On this fine November day, Egyptians all over will be remembering the late Hind Rostom, dubbed the First Lady of Egyptian Cinema, on what would have been her 87th birthday, and it’s a pleasant surprise to see Google getting in on the reminiscing, featuring an illustration of “Marilyn Monroe of the Orient” in her dazzling finger-waves hairdo, which will be visible on Google.com across the whole MENA region.
For those too young to remember (or simply been living under a rock), the Egyptian cinema legend featured in over 80 films throughout her career, with her most iconic role probably being a lemonade vendor in Youssef Chahine’s Cairo Station in 1958.
Hind Rostom had quite an interesting career; at first, film producers were not exactly crazy about casting her due to her not having typical Egyptian features. But their minds soon changed, and she began being casted as the “poor/helpless” girl, but soon went on to be cast in many different roles as she showed that she was a unique actress with amazing abilities to deliver a diverse range of emotions.

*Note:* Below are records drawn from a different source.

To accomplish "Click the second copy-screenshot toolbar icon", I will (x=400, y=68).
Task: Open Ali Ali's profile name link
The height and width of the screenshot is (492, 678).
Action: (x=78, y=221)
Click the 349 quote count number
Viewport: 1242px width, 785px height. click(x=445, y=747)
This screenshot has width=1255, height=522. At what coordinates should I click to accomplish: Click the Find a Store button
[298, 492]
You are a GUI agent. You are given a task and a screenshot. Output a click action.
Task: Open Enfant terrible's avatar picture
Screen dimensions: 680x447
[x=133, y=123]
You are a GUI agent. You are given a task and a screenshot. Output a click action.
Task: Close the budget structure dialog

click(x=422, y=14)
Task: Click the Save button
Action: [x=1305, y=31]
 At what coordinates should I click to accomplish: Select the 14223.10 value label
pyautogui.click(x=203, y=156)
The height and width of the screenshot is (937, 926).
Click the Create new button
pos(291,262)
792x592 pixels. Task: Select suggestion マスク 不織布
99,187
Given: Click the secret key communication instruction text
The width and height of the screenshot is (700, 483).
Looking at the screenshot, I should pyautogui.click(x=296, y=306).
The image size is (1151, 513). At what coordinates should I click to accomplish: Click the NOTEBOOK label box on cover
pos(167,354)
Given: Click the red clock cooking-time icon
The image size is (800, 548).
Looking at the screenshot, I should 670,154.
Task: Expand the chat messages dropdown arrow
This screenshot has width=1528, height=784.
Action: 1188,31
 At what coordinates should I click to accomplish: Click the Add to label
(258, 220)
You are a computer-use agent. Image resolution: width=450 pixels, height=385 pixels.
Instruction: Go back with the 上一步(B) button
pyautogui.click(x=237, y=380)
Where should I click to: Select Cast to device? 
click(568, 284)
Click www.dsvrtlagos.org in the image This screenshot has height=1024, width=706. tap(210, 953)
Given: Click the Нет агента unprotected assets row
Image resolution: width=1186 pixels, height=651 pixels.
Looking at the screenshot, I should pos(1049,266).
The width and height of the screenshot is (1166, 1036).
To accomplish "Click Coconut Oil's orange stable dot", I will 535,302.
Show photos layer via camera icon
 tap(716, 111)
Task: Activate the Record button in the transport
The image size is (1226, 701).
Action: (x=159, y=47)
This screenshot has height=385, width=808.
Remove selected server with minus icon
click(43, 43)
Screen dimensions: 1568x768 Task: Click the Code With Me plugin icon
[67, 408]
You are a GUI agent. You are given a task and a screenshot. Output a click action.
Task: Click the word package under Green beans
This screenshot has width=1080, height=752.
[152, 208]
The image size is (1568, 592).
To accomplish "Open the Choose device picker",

She was given the nickname the Marilyn Monroe of the Orient due to her striking facial features and trademark blonde locks, and was the object of admiration of many fans who emulated her look and style. With her role in Cairo Station, her homage to those on the margins of society put her firmly in the hearts of Egyptians, and her face became a meme across Egyptian streets during the Arab Spring.
“Despite being dubbed the Arab Monroe, Rostom was a screen siren who did not resort to nudity, nor did she indulge in any affairs. She was respectable”, said Joseph Fahim, Egyptian film critic.
Known for her strong personality, Rostom was once offered over a million Egyptian pounds for her life story to be turned into a television drama series, but she refused, famously saying: “My life is not for sale”.
Her final film appearance came nearly 40 years in 1979, playing a mature mother in Ali Reda’s “My life is agony”, though she was still at the peak of her career.